Requirement 1 >>
Echo part of the article on traces, spans, and generations word for word: begin at the words "Most confusion about" and stop after "nests inside it.".
Requirement 2 >>
In the article on traces, spans, and generations, what five things does a generation record?
Requirement 3 >>
Pick up the article on traces, spans, and generations after its last sentence and keep writing it.
Segment Start: Selected extract
DEEP DIVE6 min read

Traces, spans, and generations: the LLM data model

The Currai team, Engineering — May 6, 2026

Most confusion about instrumenting an LLM app comes from not knowing which noun to reach for. Currai's data model is deliberately small — a trace that contains spans and generations — and once the three click, deciding what to wrap becomes obvious.

The trace is the root

A trace is one logical unit of work from your product's point of view: answering a question, running an agent turn, completing a chat exchange. It has a name, an optional user and session, tags, and metadata. Everything else nests inside it.

trace = currai.trace(
    name="support-answer",
    user_id="user-1",
    session_id="sess-42",
    tags=["support", "production"],
)

Rule of thumb: a trace is the thing you'd want to find later when a user says "this specific request went wrong."

A generation is a single model call

A generation is exactly one call to a model. It records the input messages, the output completion, the model name and parameters, the timing, and the token usage. If your code calls an LLM, that call is a generation — no more, no less.

gen = trace.generation(
    name="openai.chat",
    model="gpt-4o-mini",
    model_parameters={"temperature": 0.2, "max_tokens": 512},
    input=messages,
)
gen.end(output=reply, usage={"input": 312, "output": 88, "unit": "TOKENS"})

Splitting generations finely pays off: two model calls in one trace should be two generations, so you can see which one was slow or expensive.
Segment End: Selected extract
Segment Start: Listed entries
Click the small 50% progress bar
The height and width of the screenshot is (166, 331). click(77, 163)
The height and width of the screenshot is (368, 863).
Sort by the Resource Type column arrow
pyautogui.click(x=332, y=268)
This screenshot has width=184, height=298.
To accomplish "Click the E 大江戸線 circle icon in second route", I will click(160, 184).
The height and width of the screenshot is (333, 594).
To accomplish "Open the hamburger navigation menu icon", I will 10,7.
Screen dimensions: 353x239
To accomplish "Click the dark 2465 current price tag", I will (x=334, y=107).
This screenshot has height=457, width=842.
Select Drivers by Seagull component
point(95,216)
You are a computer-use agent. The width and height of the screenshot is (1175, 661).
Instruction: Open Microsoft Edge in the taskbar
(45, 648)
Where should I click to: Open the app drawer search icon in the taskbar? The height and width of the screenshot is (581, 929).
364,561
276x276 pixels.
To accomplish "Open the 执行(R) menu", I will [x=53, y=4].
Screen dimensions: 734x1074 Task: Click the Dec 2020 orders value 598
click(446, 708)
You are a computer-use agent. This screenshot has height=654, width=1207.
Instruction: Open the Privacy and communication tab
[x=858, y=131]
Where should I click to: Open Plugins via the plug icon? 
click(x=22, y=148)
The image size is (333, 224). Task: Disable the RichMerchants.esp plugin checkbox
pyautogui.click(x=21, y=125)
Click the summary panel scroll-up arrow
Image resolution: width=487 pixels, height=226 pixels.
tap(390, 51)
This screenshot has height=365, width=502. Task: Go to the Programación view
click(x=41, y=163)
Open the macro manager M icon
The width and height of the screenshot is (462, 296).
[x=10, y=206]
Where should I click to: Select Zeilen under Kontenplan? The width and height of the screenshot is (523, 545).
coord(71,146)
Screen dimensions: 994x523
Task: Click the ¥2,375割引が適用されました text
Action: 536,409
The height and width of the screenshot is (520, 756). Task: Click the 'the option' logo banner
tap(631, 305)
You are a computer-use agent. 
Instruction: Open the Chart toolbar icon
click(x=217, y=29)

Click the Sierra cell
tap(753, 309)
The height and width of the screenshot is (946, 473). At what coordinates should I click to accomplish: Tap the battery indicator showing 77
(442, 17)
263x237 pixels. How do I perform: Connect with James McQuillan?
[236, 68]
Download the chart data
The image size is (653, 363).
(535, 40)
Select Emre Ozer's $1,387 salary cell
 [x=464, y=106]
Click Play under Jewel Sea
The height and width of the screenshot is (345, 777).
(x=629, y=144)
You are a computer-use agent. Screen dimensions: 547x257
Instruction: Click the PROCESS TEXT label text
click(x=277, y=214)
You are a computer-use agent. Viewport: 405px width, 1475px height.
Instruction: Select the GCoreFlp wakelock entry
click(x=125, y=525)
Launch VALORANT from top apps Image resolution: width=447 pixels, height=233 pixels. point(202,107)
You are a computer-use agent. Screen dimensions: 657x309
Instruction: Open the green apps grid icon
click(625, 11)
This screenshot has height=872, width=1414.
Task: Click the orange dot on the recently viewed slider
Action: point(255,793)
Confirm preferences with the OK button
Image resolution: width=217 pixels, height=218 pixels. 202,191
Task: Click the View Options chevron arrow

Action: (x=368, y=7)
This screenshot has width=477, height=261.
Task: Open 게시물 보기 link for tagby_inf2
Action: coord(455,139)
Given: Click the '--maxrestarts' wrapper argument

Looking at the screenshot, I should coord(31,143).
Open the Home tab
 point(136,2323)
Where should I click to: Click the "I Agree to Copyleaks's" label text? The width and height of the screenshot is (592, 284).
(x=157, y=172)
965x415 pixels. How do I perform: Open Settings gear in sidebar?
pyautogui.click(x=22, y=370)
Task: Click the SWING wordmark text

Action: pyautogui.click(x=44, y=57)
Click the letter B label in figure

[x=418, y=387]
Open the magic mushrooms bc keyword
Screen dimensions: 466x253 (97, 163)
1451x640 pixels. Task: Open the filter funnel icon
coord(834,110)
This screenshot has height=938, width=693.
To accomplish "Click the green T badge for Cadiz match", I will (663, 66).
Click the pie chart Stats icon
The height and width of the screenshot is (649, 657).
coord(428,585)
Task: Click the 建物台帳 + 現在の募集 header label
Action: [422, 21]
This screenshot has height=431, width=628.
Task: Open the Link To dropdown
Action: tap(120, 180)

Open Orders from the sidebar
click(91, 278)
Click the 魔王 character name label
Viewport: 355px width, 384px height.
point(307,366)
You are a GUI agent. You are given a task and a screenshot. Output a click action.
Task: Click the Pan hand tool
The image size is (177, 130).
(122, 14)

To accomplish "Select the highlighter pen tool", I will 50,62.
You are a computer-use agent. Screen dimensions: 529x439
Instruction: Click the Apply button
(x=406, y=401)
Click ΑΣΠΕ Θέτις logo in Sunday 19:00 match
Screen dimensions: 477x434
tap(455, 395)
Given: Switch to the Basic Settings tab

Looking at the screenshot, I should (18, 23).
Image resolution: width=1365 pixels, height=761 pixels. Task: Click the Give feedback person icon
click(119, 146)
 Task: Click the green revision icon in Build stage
Segment End: Listed entries
Task result 1 >>
Most confusion about instrumenting an LLM app comes from not knowing which noun to reach for. Currai's data model is deliberately small — a trace that contains spans and generations — and once the three click, deciding what to wrap becomes obvious.

The trace is the root

A trace is one logical unit of work from your product's point of view: answering a question, running an agent turn, completing a chat exchange. It has a name, an optional user and session, tags, and metadata. Everything else nests inside it.

Task result 2 >>
The input messages, the output completion, the model name and parameters, the timing, and the token usage.

Task result 3 >>
A span is everything else

Retrieval, tool calls, parsing, a guardrail check — any non-model step worth timing is a span. Spans and generations are siblings; both nest under the trace, and both can nest inside each other for deep agent loops.

retrieval = trace.span(name="retrieve-docs", input={"query": question})
docs = vector_store.search(question, k=4)
retrieval.end(output={"doc_ids": [d.id for d in docs]})

The shape mirrors your code

The reason this model works is that it maps onto how the code already reads. A function that orchestrates a request is a trace; a function that calls a model is a generation; a function that does I/O is a span. You're not inventing a parallel structure — you're annotating the one you have.

Why a small model is the point

You could imagine a dozen specialized event types, but they'd just be spans with extra names. Keeping the vocabulary to three means every tool, dashboard, and query in the system speaks the same language — and your instrumentation stays legible to the next engineer who has to read it at 2am.